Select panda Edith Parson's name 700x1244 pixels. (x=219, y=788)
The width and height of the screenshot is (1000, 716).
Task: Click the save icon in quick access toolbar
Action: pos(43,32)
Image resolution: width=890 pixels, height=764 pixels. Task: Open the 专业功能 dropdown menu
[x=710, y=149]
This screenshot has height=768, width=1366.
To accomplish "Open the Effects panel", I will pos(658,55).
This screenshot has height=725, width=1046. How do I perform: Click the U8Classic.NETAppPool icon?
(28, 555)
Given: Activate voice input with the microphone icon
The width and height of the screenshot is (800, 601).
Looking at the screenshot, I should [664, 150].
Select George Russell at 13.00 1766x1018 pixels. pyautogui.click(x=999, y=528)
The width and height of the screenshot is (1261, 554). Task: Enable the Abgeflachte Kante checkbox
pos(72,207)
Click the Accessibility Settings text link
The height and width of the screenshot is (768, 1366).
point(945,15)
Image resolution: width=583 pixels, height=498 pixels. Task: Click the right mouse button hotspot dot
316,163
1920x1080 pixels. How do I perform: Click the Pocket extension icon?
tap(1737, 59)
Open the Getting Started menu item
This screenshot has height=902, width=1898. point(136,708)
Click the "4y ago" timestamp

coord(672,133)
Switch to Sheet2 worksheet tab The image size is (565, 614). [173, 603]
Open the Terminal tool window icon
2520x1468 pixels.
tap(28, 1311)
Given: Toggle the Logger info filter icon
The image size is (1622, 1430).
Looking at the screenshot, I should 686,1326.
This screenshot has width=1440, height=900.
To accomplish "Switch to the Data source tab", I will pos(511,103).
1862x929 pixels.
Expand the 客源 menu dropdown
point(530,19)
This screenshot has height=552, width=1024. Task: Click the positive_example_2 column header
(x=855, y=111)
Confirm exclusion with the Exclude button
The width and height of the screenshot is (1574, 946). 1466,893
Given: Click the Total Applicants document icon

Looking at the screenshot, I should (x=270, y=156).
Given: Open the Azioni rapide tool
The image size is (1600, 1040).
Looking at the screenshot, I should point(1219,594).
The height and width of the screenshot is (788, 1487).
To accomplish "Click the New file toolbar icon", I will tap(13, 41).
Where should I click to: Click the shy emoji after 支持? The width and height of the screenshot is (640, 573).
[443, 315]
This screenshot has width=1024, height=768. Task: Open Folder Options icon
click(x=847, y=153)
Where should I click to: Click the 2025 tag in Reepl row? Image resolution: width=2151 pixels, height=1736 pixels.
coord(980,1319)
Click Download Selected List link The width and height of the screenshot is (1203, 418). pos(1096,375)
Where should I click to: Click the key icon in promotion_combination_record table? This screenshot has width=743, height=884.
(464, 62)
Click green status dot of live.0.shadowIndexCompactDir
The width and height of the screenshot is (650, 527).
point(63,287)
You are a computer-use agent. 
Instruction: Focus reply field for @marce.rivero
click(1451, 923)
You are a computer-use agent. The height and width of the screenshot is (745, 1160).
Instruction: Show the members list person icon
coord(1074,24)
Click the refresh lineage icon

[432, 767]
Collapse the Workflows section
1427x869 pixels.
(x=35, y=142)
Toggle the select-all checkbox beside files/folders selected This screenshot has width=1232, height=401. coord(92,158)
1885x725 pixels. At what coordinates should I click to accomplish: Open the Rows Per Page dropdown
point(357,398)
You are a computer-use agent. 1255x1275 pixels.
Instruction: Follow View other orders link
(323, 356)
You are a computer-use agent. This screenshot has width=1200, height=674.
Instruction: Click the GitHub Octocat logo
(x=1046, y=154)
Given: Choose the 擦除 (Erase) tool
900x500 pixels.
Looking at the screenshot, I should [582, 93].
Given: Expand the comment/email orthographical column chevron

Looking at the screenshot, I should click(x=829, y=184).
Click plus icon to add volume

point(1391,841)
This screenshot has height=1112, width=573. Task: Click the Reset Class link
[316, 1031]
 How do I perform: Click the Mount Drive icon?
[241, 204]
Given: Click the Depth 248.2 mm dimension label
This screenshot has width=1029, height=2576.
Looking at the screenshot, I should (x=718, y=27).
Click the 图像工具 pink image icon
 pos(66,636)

____________

목표:
위에 있는 항목을 처음부터 끝까지 빠짐없이 한 글자도 바꾸지 말고 다시 적으세요.

해결한 문제:
Select panda Edith Parson's name 700x1244 pixels. (x=219, y=788)
The width and height of the screenshot is (1000, 716).
Task: Click the save icon in quick access toolbar
Action: pos(43,32)
Image resolution: width=890 pixels, height=764 pixels. Task: Open the 专业功能 dropdown menu
[x=710, y=149]
This screenshot has height=768, width=1366.
To accomplish "Open the Effects panel", I will pos(658,55).
This screenshot has height=725, width=1046. How do I perform: Click the U8Classic.NETAppPool icon?
(28, 555)
Given: Activate voice input with the microphone icon
The width and height of the screenshot is (800, 601).
Looking at the screenshot, I should [664, 150].
Select George Russell at 13.00 1766x1018 pixels. pyautogui.click(x=999, y=528)
The width and height of the screenshot is (1261, 554). Task: Enable the Abgeflachte Kante checkbox
pos(72,207)
Click the Accessibility Settings text link
The height and width of the screenshot is (768, 1366).
point(945,15)
Image resolution: width=583 pixels, height=498 pixels. Task: Click the right mouse button hotspot dot
316,163
1920x1080 pixels. How do I perform: Click the Pocket extension icon?
tap(1737, 59)
Open the Getting Started menu item
This screenshot has height=902, width=1898. point(136,708)
Click the "4y ago" timestamp

coord(672,133)
Switch to Sheet2 worksheet tab The image size is (565, 614). [173, 603]
Open the Terminal tool window icon
2520x1468 pixels.
tap(28, 1311)
Given: Toggle the Logger info filter icon
The image size is (1622, 1430).
Looking at the screenshot, I should 686,1326.
This screenshot has width=1440, height=900.
To accomplish "Switch to the Data source tab", I will pos(511,103).
1862x929 pixels.
Expand the 客源 menu dropdown
point(530,19)
This screenshot has height=552, width=1024. Task: Click the positive_example_2 column header
(x=855, y=111)
Confirm exclusion with the Exclude button
The width and height of the screenshot is (1574, 946). 1466,893
Given: Click the Total Applicants document icon

Looking at the screenshot, I should (x=270, y=156).
Given: Open the Azioni rapide tool
The image size is (1600, 1040).
Looking at the screenshot, I should point(1219,594).
The height and width of the screenshot is (788, 1487).
To accomplish "Click the New file toolbar icon", I will tap(13, 41).
Where should I click to: Click the shy emoji after 支持? The width and height of the screenshot is (640, 573).
[443, 315]
This screenshot has width=1024, height=768. Task: Open Folder Options icon
click(x=847, y=153)
Where should I click to: Click the 2025 tag in Reepl row? Image resolution: width=2151 pixels, height=1736 pixels.
coord(980,1319)
Click Download Selected List link The width and height of the screenshot is (1203, 418). pos(1096,375)
Where should I click to: Click the key icon in promotion_combination_record table? This screenshot has width=743, height=884.
(464, 62)
Click green status dot of live.0.shadowIndexCompactDir
The width and height of the screenshot is (650, 527).
point(63,287)
You are a computer-use agent. 
Instruction: Focus reply field for @marce.rivero
click(1451, 923)
You are a computer-use agent. The height and width of the screenshot is (745, 1160).
Instruction: Show the members list person icon
coord(1074,24)
Click the refresh lineage icon

[432, 767]
Collapse the Workflows section
1427x869 pixels.
(x=35, y=142)
Toggle the select-all checkbox beside files/folders selected This screenshot has width=1232, height=401. coord(92,158)
1885x725 pixels. At what coordinates should I click to accomplish: Open the Rows Per Page dropdown
point(357,398)
You are a computer-use agent. 1255x1275 pixels.
Instruction: Follow View other orders link
(323, 356)
You are a computer-use agent. This screenshot has width=1200, height=674.
Instruction: Click the GitHub Octocat logo
(x=1046, y=154)
Given: Choose the 擦除 (Erase) tool
900x500 pixels.
Looking at the screenshot, I should [582, 93].
Given: Expand the comment/email orthographical column chevron

Looking at the screenshot, I should click(x=829, y=184).
Click plus icon to add volume

point(1391,841)
This screenshot has height=1112, width=573. Task: Click the Reset Class link
[316, 1031]
 How do I perform: Click the Mount Drive icon?
[241, 204]
Given: Click the Depth 248.2 mm dimension label
This screenshot has width=1029, height=2576.
Looking at the screenshot, I should (x=718, y=27).
Click the 图像工具 pink image icon
 pos(66,636)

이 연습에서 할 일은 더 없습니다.